Facharztausbildungen und Personenfreizügigkeit? Ein Beispiel zum Inländervorrang

Anfrage zur Facharztausbildung (Download)

Kürzlich führte ich ein Gespräch mit einer jungen schweizer Zahnärztin, beste Qualifikationen, die in der Schweiz eine Facharztausbildung absolvieren wollte – und die dazu notwendige Stelle als Assistenzärztin an einer Universitätsklinik nicht erhielt. Nicht in Zürich, nicht in Bern und nicht  in Basel. Begründet wurden die Absagen nicht. Mindestens eine der nachgefragten Stellen wurde an eine ausländische, im Ausland ausgebildete Ärztin vergeben. Die Ärztin, mit der ich das Gespräch führte, hatte keine andere Möglichkeit, als selbst im Ausland eine Assistenz zu suchen – was übrigens auf Anhieb gelang.

Leider ist dies dem Vernehmen nach kein Einzelfall (ich habe noch mit weiteren Ärzten das Gespräch gesucht). Obwohl offenbar die Assistenzarztstellen für die Facharztausbildungen der Nachfrage nicht genügen, bestehen weder klare und einheitliche Kriterien noch Wartelisten. Es kommt, Qualifikationen vorausgesetzt, einfach darauf an, ob eine Interessentin oder ein Interessent ins Team des entsprechenden Klinikdirektors passt oder nicht. So passen Beispiel auch deutsche Assistenzärzte besser zu deutschen Klinikdirektoren.
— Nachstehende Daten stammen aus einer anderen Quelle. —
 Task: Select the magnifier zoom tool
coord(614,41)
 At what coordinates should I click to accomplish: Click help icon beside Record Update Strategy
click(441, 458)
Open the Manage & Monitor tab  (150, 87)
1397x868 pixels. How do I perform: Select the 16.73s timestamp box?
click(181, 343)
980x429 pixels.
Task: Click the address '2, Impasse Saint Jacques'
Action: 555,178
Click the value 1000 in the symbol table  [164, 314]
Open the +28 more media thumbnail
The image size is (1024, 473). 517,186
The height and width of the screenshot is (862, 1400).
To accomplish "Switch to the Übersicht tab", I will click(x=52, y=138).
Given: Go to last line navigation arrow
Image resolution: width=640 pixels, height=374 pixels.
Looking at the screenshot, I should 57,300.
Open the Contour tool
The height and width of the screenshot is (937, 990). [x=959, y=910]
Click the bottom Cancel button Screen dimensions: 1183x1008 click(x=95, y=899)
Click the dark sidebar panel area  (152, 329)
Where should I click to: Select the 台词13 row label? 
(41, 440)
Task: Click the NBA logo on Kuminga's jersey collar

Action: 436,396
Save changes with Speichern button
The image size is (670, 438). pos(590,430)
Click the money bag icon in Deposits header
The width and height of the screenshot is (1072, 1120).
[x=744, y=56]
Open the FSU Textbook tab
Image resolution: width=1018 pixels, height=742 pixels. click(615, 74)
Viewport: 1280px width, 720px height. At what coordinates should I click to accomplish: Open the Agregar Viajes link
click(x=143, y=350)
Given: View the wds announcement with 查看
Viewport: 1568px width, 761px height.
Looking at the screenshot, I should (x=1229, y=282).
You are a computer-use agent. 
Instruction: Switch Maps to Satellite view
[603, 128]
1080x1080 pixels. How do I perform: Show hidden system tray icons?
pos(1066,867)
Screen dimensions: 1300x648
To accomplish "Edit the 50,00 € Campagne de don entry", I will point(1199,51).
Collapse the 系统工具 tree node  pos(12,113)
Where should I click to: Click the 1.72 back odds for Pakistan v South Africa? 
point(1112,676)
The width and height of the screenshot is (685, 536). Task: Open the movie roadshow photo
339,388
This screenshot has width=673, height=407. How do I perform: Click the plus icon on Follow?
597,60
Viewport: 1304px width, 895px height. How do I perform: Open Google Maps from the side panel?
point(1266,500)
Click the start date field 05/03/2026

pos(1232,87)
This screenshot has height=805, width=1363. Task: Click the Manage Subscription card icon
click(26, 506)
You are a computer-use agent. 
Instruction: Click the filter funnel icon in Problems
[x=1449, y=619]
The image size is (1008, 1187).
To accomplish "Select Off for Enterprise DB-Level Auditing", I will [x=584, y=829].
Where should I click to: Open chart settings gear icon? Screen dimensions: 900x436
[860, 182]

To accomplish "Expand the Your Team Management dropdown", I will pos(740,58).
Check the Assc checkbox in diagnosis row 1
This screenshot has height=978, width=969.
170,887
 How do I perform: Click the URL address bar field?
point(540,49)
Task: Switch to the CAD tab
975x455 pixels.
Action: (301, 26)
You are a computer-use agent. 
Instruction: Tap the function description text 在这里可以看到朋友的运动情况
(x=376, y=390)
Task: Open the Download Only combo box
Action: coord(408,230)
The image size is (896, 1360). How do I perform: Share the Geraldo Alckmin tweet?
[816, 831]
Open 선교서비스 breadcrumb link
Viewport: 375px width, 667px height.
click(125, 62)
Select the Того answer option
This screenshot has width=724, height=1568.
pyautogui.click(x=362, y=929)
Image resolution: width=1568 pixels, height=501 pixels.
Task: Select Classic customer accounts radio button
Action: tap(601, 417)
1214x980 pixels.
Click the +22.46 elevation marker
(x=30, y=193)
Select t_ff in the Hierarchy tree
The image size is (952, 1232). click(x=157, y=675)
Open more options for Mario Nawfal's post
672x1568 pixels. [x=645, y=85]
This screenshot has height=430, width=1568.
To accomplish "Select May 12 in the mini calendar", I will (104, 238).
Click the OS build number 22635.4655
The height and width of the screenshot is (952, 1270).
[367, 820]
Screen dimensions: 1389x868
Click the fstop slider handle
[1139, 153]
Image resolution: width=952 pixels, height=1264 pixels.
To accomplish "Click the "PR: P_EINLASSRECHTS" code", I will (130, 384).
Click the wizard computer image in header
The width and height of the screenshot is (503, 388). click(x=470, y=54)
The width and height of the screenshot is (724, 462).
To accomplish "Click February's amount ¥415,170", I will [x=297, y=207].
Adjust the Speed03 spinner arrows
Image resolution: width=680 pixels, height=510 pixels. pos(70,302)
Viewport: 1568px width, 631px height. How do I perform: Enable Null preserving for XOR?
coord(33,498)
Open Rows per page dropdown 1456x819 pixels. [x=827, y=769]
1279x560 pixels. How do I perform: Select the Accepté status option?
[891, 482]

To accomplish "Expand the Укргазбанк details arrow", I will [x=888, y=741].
Der Inländervorrang ist im Zusammenhang mit der Nicht-Umsetzung der Masseneinwanderungsinitiative in aller Munde. Die Praxis an den Universitätskliniken zeigt, dass es heute überhaupt nicht funktioniert: Willkür und Freiheit für die Klinikdirektoren ist offenbar wichtiger, als Chancengleichheit für junge, engagierte, weiterbildungsbereite Schweizer Ärzte.

Also habe ich im Kantonsrat zu den Zusammenhängen mit Kantonsrätin Astrid Furrer (FDP) eine Anfrage eingereicht. Natürlich kann sich diese nur auf das Unispital im Kanton Zürich beziehen – obwohl andere Kantone genau so betroffen wären. Wir dürfen gespannt auf die Antworten der Gesundheitsdirektion sein.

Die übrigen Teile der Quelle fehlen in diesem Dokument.